By limiting the creative act to one simple material, in ample supply, with clearly defined parameters (no fixing, no joining, no additional materials, only balance and gravity allowed for the construction process) a door opens into a wholly unexplored creative territory.
Untitled # 155
was conceived especially for Longside Gallery and took nearly 200 hours to construct through the careful placement and balance of around 10,000 uniform lengths of Iroko wood, destined for parquet flooring. The work both references and challenges architectural space by providing an enclosed, seemingly safe structure for visitors to inhabit, but one that is loaded with the potential energy of collapse.

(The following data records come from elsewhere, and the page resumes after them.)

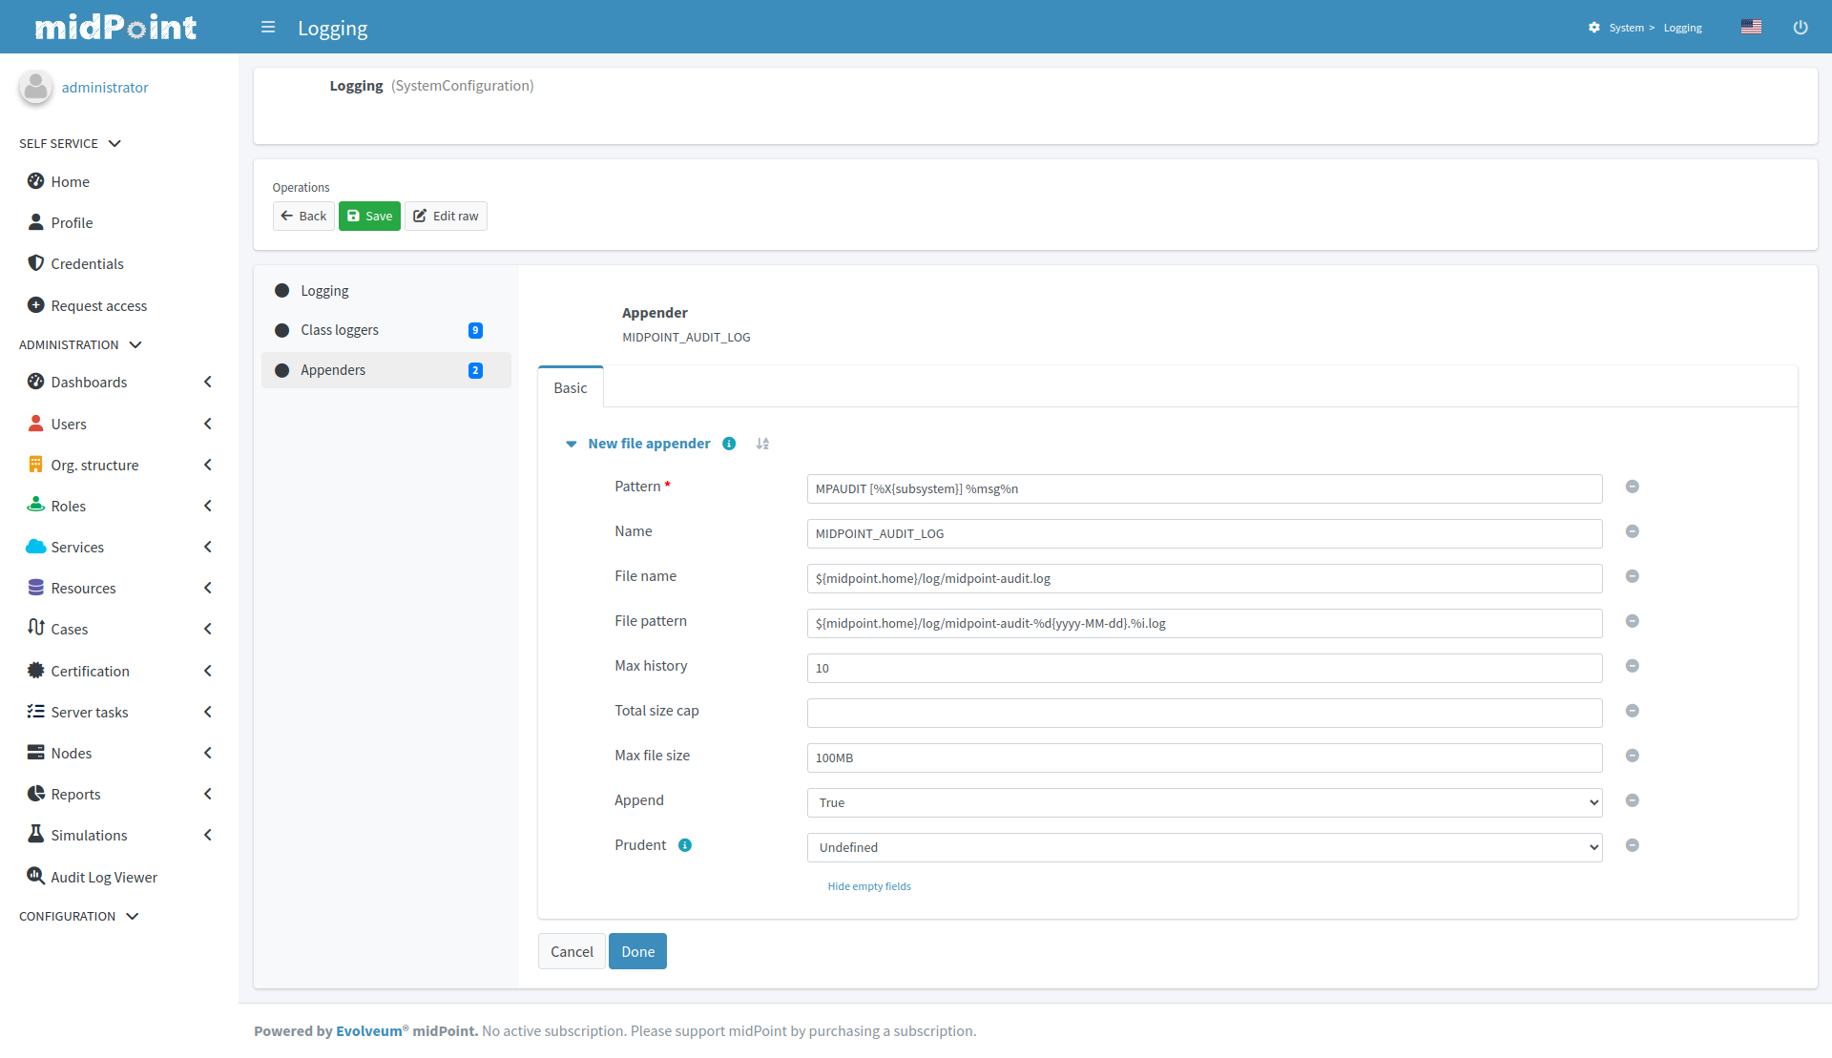
Task: Open the Prudent dropdown
Action: point(1204,847)
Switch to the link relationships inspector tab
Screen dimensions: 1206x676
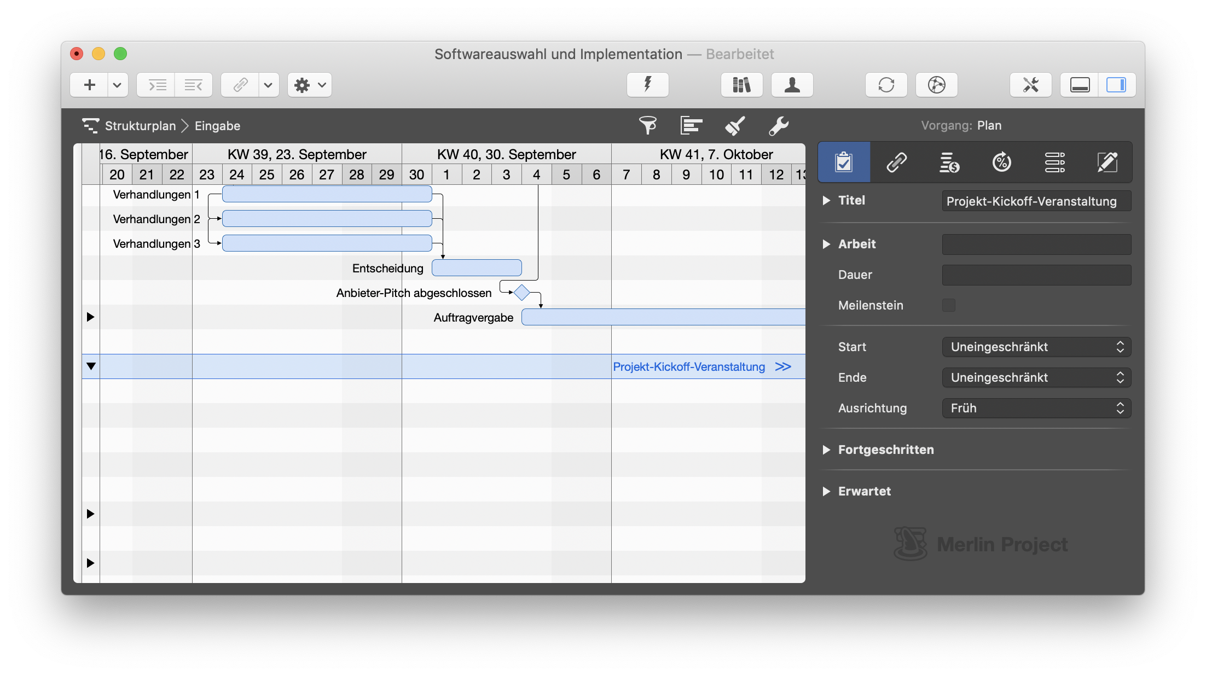point(896,162)
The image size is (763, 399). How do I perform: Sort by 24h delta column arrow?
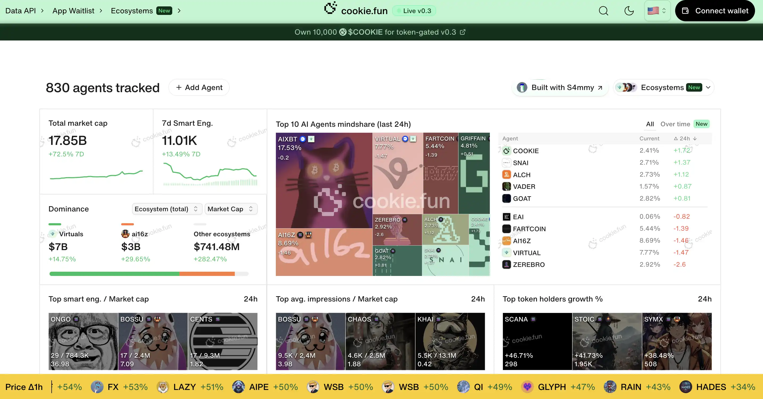coord(695,138)
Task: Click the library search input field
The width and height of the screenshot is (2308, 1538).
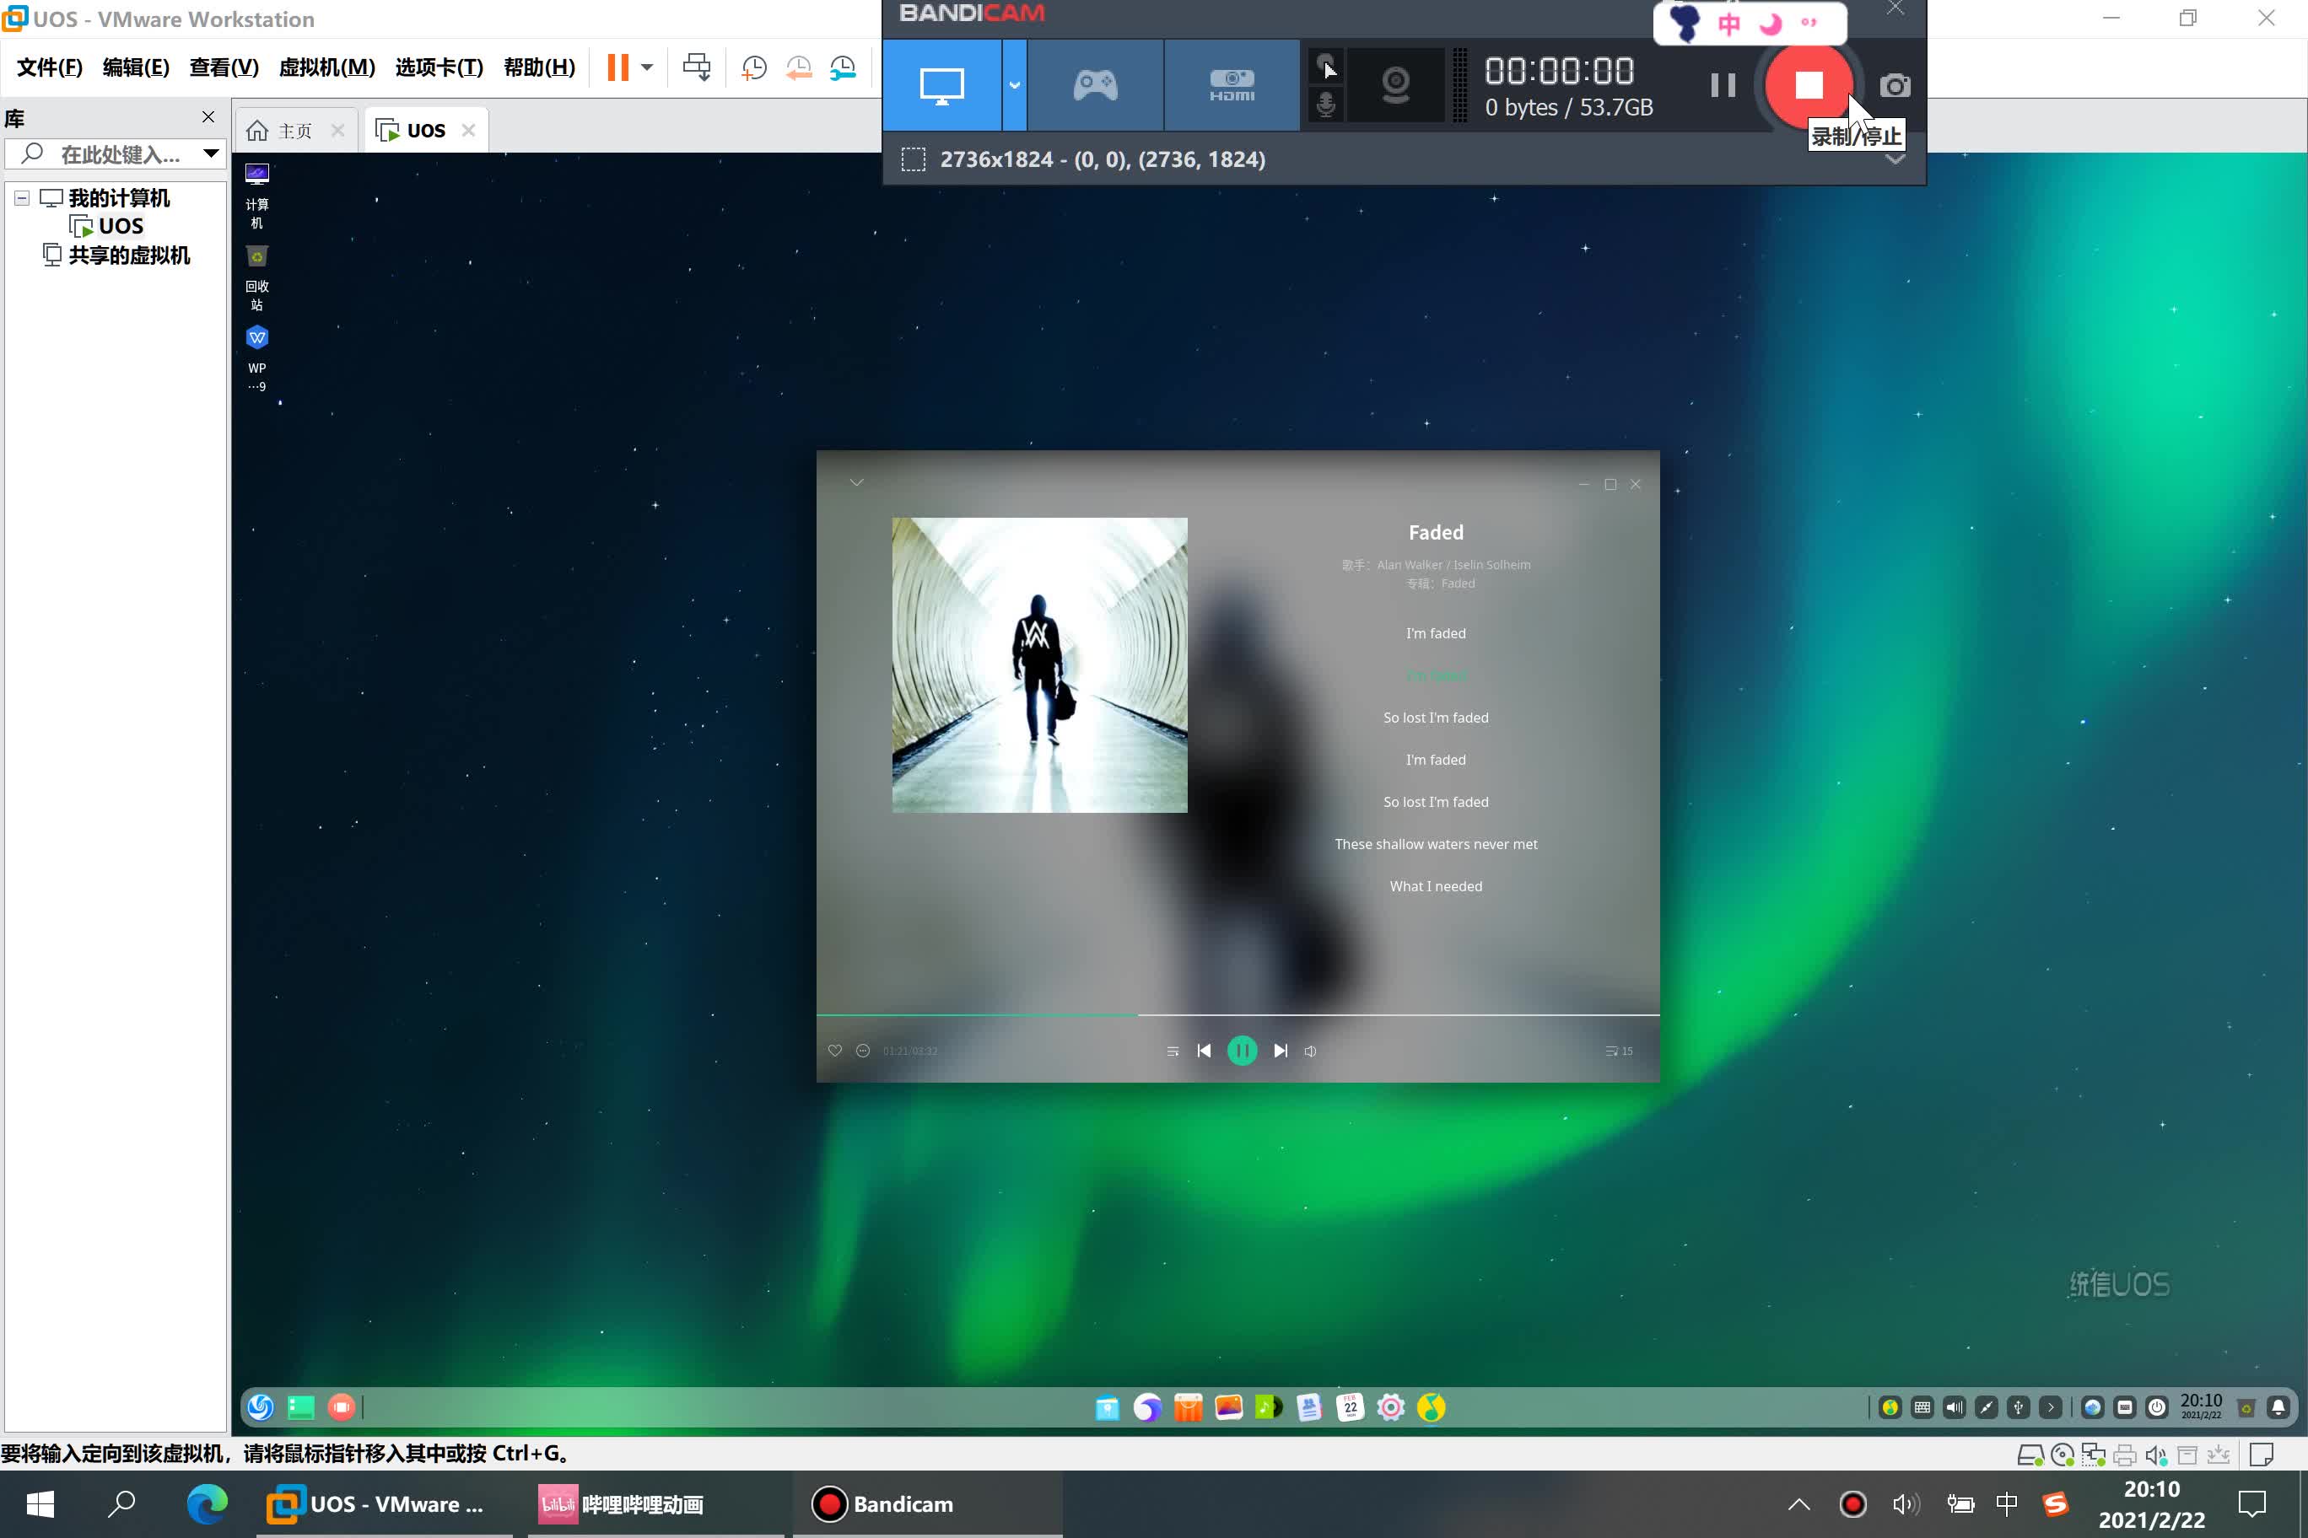Action: (118, 154)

Wilder’s practice is rooted in the process and possibility of construction and the experience of the viewer. Working for days, the act of placing becomes a rhythmic labour, the structure gradually becoming apparent. Each work is completed through a ‘kick down’, a powerful act that brings the structure crashing systematically to the floor. A UK first, the kick down for Untitled # 155
took place on 3 November.
The process of renewal, both of the structures and, where possible, materials found locally, is an important aspect of Wilder’s practice and references a world in constant flux. Although the Untitled
works are primarily an investigation into the possibilities of sculptural form and structure within given parameters, the relationship between existing and not existing, as witnessed by Wilder in the recent devastating earthquake in Japan, is one that interests the artist.
The Maquette for the End of the World
(2011), shown in the side gallery, is Wilder’s imagining of the predicted event 4.5 billion years in the future made physical through sculpture. The wall drawing, which references a mandala, is a unit based diagram of measurement used by the artist as the starting point for many of his sculptures. Further works are also shown through film and
maquettes, including those made for the Aomori Contemporary Art Centre, Japan and the Bemis Centre for Contemporary Art in Omaha, USA.
Born in Edinburgh in 1967 Wilder trained at both Duncan of Jordanstone College of Art, Dundee and Edinburgh College of Art. He is now based in Edinburgh and Japan and works extensively around the world.